1. Did you implemented Rotation-Invariance? if yes, which line is implemting it?
2. if not, I recommend you take as the reference angles for the most crowded angle bins. What the orignal paper say about it?

By the way, do you need the English Version of file shape_context_matching.ipynb?

[ahnHeejune]

Not necessarily. But you mean rotation insensitve to 15 degress level? The journal paper of scm mentions complete rotation invariant. Which can be achieved by setting the tangent at the point as x axis. Do you understand what I mean?

[RuoyuChen10]

ROTATION invariance

Not necessarily. But you mean rotation insensitve to 15 degress level?

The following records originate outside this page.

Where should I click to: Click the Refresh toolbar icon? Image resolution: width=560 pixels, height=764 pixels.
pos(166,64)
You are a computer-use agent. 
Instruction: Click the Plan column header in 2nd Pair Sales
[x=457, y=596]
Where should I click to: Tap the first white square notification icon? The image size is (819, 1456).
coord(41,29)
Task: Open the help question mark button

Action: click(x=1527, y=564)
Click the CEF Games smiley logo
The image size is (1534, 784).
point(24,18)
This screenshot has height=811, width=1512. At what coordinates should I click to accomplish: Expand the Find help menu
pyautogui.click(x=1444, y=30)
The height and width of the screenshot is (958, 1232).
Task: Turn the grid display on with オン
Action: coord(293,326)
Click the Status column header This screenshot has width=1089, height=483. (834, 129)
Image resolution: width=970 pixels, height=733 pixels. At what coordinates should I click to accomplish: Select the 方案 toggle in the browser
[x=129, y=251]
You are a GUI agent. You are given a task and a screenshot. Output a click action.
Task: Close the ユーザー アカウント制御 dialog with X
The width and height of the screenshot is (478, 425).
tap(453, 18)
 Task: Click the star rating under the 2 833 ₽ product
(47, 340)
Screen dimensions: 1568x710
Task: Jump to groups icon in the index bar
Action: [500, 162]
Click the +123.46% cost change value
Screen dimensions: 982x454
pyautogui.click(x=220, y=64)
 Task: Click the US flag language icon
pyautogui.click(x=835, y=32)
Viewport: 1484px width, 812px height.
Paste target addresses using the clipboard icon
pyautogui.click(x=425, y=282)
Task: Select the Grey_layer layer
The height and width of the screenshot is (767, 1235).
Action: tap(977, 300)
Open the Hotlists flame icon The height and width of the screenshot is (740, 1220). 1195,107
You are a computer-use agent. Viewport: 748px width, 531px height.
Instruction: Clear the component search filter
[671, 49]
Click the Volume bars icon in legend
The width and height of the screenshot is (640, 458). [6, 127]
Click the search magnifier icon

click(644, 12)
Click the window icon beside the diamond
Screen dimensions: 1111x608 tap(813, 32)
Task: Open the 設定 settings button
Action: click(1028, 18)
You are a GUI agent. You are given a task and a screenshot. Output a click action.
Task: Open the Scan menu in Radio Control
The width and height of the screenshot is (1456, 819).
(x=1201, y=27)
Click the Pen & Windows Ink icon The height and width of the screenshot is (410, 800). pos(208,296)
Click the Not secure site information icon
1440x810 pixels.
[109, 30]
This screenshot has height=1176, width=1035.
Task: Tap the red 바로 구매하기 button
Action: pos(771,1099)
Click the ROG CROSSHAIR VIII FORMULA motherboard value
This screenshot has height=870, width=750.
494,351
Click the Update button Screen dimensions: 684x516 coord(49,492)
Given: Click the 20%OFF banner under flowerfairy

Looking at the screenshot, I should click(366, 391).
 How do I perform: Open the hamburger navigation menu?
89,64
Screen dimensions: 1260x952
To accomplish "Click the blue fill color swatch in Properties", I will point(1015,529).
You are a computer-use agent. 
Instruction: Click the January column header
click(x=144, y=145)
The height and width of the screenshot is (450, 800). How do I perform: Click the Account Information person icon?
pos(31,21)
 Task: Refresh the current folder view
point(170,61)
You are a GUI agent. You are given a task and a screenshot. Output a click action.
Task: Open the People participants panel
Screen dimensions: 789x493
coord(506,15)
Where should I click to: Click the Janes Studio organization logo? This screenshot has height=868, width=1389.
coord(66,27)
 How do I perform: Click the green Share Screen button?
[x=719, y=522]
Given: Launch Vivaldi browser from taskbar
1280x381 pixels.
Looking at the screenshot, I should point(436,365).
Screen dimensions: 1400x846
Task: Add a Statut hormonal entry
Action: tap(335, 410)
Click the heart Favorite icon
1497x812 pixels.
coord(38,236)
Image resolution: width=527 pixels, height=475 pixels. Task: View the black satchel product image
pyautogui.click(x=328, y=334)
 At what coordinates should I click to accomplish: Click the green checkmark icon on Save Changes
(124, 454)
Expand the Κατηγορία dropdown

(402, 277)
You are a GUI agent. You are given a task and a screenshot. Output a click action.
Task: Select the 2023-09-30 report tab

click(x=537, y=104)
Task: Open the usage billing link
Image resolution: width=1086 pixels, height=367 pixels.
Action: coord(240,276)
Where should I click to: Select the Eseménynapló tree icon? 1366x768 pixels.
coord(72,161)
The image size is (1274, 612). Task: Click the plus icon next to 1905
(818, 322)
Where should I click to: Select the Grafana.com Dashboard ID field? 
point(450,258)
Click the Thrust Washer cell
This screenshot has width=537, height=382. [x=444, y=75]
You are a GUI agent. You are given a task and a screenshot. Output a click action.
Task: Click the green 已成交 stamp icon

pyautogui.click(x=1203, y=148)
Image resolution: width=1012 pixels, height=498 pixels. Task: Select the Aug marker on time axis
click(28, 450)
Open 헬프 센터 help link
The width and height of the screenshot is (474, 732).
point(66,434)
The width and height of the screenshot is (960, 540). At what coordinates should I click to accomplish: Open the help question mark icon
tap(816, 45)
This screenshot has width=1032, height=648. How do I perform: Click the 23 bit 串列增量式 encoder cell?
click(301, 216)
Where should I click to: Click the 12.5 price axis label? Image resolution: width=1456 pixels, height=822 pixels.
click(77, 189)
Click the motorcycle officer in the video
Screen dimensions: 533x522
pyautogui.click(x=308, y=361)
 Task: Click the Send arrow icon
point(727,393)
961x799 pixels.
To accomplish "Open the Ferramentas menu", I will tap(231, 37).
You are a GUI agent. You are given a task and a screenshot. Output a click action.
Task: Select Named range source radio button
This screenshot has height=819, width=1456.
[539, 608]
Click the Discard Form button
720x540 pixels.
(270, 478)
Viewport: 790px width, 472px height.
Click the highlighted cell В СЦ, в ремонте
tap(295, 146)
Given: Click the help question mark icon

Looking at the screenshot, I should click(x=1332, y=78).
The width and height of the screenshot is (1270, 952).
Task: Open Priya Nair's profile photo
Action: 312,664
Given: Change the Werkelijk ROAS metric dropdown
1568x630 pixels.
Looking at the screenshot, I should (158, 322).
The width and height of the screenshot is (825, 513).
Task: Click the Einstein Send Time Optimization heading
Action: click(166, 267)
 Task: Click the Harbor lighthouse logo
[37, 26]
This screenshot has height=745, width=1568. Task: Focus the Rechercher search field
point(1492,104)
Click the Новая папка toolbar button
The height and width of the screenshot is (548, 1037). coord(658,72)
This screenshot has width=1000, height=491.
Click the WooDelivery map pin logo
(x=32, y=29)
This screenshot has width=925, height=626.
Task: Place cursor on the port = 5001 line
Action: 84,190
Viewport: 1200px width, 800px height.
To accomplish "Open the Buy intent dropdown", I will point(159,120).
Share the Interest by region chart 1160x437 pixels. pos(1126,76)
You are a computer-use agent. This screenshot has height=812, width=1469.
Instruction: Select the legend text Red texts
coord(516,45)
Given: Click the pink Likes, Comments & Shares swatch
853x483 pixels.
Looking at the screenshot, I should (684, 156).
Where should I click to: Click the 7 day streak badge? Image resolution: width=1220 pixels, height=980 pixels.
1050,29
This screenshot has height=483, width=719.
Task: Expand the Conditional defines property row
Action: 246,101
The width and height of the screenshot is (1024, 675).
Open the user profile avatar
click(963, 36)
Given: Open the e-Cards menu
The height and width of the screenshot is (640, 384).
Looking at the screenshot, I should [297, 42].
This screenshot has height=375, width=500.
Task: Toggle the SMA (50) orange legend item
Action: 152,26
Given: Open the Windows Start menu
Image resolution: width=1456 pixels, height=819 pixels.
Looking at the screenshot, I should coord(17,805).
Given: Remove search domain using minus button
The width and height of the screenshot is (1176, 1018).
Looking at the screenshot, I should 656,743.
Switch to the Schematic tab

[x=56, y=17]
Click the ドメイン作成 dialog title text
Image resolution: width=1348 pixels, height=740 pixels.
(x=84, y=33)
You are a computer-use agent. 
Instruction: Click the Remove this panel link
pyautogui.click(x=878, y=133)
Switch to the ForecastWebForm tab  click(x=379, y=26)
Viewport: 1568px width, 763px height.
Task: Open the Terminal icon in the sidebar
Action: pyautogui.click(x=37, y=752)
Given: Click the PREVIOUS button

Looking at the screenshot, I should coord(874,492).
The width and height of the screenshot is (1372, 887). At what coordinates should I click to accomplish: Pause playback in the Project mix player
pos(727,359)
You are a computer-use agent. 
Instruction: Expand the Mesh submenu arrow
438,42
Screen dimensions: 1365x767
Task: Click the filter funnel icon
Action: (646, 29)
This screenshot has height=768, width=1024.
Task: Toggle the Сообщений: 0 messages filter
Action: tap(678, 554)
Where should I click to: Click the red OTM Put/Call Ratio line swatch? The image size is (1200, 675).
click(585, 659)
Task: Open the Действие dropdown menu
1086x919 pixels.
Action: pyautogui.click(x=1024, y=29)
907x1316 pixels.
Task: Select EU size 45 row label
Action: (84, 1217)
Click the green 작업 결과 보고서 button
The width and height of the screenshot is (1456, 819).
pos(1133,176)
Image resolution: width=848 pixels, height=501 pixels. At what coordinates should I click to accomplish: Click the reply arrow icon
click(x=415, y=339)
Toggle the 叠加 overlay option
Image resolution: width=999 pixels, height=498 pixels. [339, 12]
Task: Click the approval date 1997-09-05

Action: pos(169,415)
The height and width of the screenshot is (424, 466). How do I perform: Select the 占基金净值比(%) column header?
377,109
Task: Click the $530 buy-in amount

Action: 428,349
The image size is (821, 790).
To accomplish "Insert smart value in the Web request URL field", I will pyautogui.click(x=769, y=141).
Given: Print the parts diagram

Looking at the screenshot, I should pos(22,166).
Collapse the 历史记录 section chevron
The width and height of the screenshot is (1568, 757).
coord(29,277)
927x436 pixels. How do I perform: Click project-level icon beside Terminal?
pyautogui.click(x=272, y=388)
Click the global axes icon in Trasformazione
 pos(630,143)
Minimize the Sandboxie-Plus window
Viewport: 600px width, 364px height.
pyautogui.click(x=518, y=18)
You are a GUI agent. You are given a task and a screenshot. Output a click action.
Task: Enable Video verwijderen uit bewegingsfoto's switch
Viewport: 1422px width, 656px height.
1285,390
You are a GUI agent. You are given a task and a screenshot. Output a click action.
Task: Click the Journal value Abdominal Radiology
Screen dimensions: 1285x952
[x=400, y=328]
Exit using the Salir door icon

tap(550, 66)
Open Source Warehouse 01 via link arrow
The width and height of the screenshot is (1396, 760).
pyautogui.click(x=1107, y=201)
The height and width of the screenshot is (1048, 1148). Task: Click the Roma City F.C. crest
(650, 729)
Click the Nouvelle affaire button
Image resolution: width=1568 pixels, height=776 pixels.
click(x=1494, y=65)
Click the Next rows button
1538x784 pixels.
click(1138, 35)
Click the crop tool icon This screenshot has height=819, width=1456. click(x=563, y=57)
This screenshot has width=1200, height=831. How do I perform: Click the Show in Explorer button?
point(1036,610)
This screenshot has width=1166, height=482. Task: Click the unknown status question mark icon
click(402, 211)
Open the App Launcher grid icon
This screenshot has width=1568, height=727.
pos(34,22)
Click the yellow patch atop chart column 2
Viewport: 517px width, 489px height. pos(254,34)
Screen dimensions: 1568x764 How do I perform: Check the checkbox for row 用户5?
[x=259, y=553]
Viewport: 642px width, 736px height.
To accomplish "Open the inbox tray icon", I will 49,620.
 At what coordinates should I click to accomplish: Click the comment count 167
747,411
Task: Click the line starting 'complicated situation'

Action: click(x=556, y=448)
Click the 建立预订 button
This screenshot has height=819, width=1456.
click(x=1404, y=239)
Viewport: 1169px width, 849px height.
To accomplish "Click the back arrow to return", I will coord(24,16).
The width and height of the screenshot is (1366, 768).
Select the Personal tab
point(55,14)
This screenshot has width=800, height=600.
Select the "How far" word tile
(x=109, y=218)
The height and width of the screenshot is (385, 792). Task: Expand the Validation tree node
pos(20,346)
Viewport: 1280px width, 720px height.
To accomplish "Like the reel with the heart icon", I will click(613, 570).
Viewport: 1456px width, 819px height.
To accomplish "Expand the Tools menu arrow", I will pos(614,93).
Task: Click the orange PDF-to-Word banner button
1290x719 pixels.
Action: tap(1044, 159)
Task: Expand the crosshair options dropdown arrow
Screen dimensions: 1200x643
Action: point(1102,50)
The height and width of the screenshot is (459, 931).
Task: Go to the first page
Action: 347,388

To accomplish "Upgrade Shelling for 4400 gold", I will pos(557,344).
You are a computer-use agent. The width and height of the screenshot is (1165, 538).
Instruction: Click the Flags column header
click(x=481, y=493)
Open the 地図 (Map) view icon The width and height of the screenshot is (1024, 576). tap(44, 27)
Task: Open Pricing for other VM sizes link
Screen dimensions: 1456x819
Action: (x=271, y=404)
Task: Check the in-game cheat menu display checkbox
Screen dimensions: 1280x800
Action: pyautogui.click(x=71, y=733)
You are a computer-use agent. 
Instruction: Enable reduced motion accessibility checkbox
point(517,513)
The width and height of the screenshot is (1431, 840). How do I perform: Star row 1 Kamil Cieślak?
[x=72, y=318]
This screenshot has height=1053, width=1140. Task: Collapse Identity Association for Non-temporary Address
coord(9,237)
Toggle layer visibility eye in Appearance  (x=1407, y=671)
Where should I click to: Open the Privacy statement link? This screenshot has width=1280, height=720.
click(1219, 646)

The journal paper of scm mentions complete rotation invariant. Which can be achieved by setting the tangent at the point as x axis. Do you understand what I mean?

I see, in paper:

Belongie, Serge, Greg Mori, and Jitendra Malik. "Matching with shape contexts." Statistics and Analysis of Shapes. Birkhäuser Boston, 2006. 81-105.

In the shape context framework, we can provide for complete rotation invariance if this is desirable for an application. Instead of using the absolute frame for computing the shape context at each point, one can use a relative frame, based on treating the tangent vector at each point as the positive x-axis. In this way the reference frame turns with the tangent angle, and the result is a completely rotation-invariant descriptor. However, it should be emphasized that in many applications complete invariance impedes recognition performance, e.g., when distinguishing 6 from 9, rotation invariance would be completely inappropriate. Another drawback is that many points will not have well-defined or reliable tangents. Moreover, many local appearance features lose their discriminative power if they are not measured in the same coordinate system.

Sorry, this part is not implemented, I will consider adding this function, thank you for your suggestion.

[RuoyuChen10]

2. I recommend you take as the reference angles for the most crowded angle bins.

I don't understand "I recommend you take as the reference angles for the most crowded angle bins."?

Is any mentioned in the paper?

[ahnHeejune]

Someone did like this. https://medium.com/machine-learning-world/shape-context-descriptor-and-fast-characters-recognition-c031eac726f9

[Zireael07]

The guy from Medium just rotates the output relative to the most extreme angles.